[Stored records]
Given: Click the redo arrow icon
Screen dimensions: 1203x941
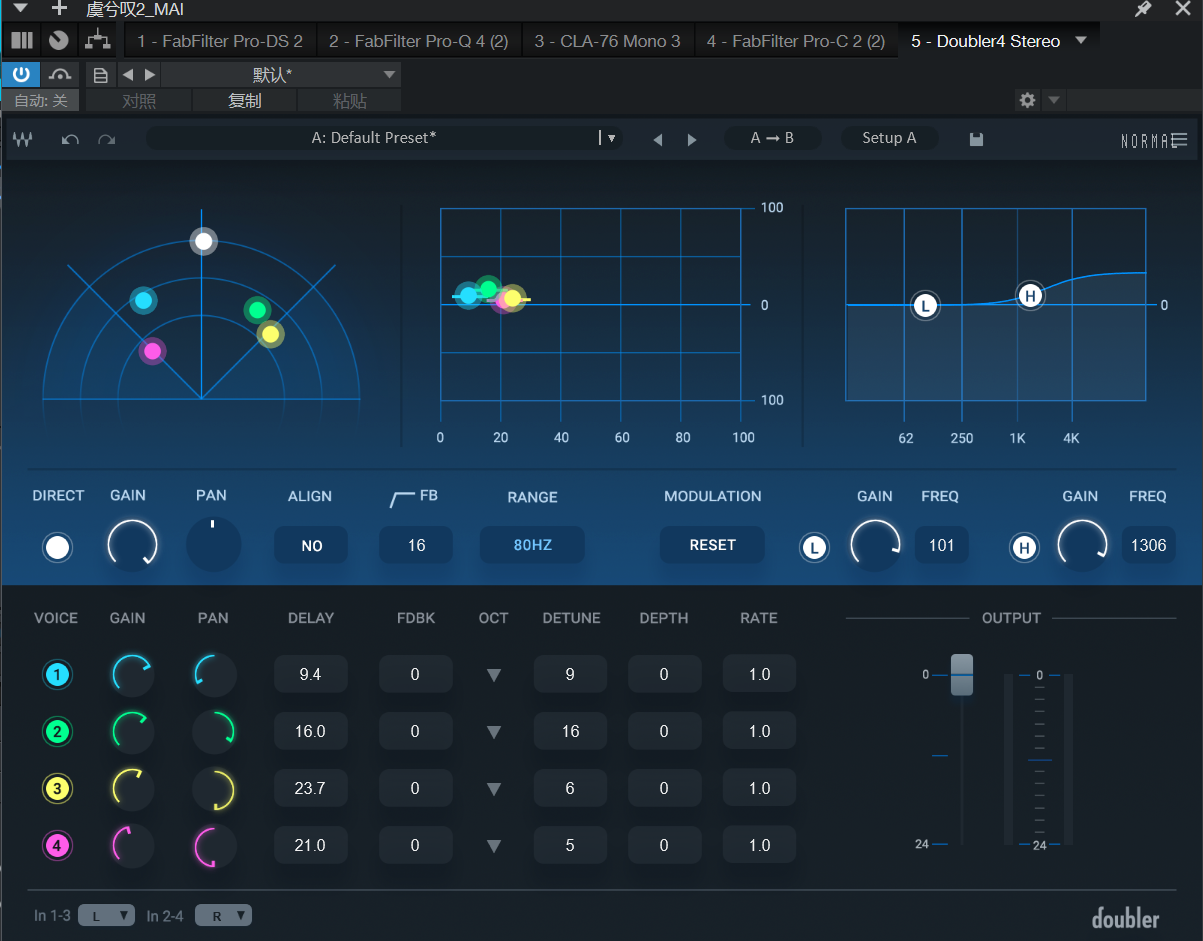Looking at the screenshot, I should point(106,139).
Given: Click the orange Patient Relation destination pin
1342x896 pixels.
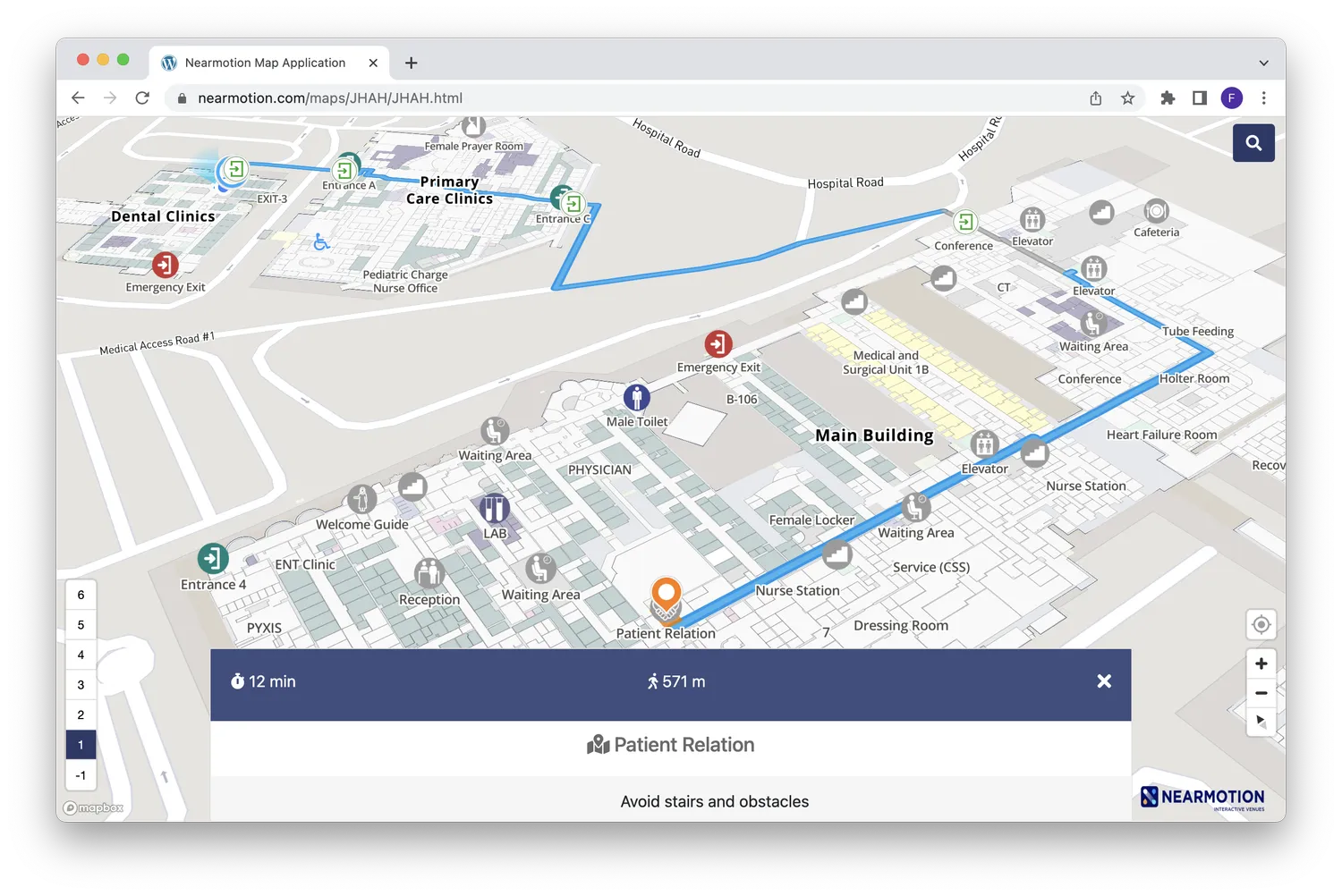Looking at the screenshot, I should pyautogui.click(x=667, y=597).
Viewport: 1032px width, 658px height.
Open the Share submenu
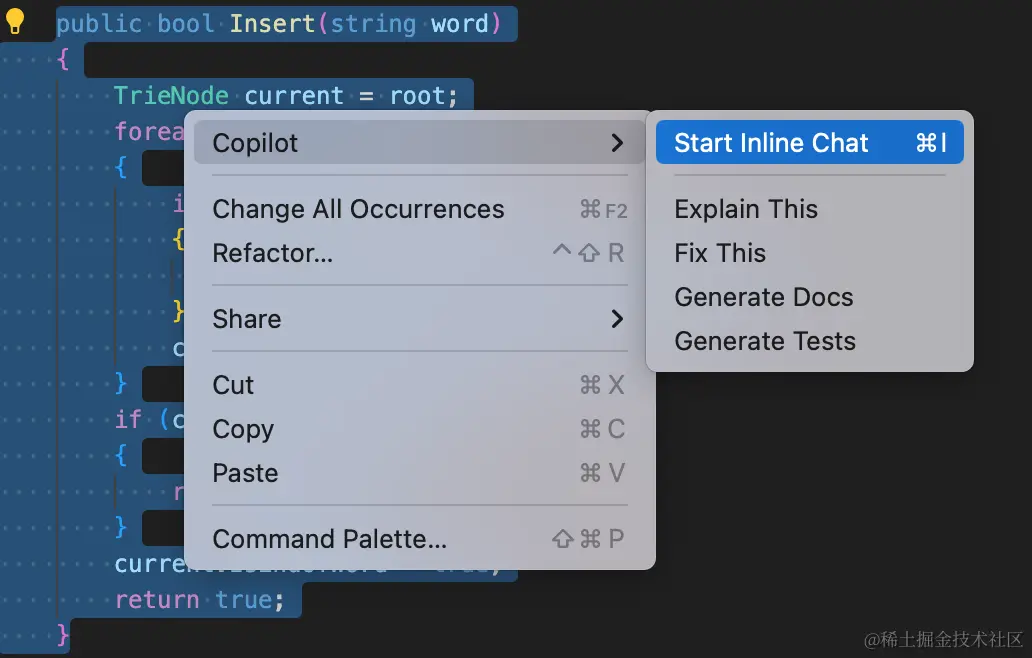[x=247, y=319]
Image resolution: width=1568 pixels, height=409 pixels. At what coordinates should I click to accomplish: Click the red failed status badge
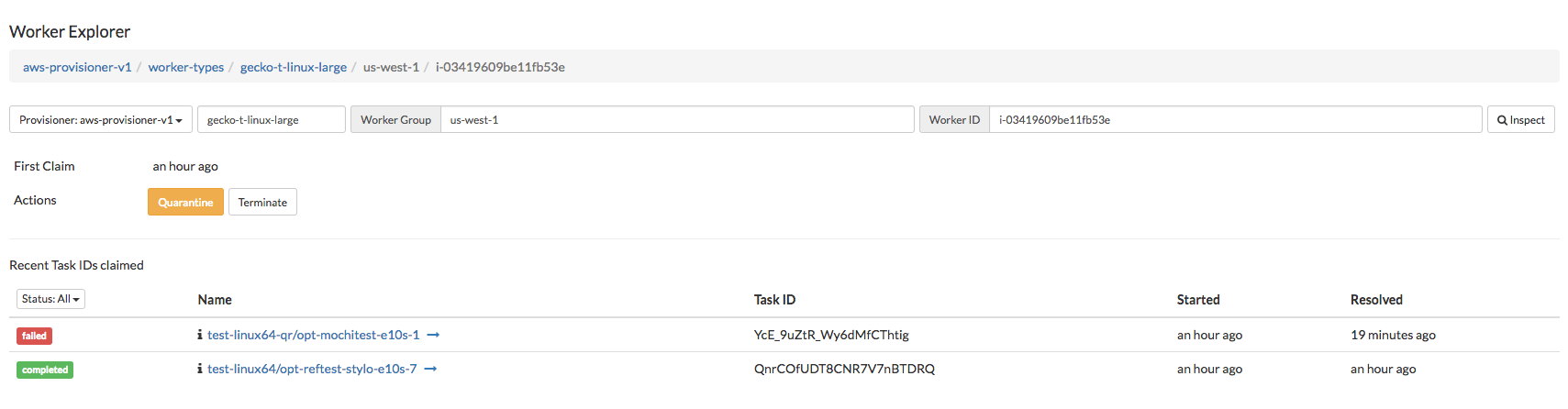click(34, 336)
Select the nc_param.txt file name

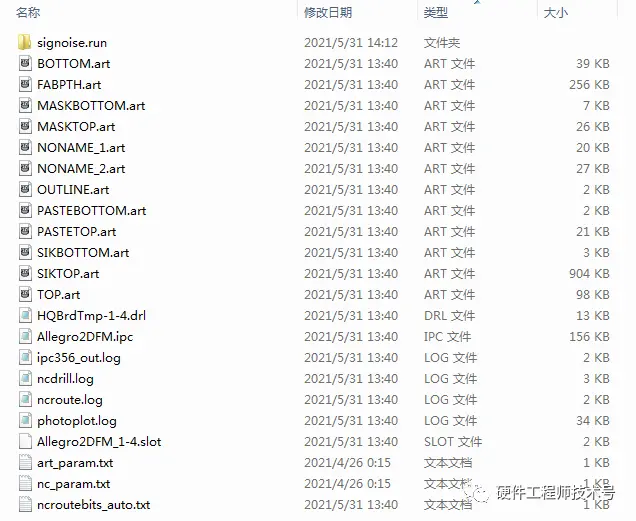73,484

» **The problem**: Repeat every line of the data exactly, but do not include pictures.

» **Solved problem**:
Given: Click the redo arrow icon
Screen dimensions: 1203x941
Looking at the screenshot, I should point(106,139).
Given: Click the orange Patient Relation destination pin
1342x896 pixels.
Looking at the screenshot, I should pyautogui.click(x=667, y=597).
Viewport: 1032px width, 658px height.
Open the Share submenu
[x=247, y=319]
Image resolution: width=1568 pixels, height=409 pixels. At what coordinates should I click to accomplish: Click the red failed status badge
click(34, 336)
Select the nc_param.txt file name

73,484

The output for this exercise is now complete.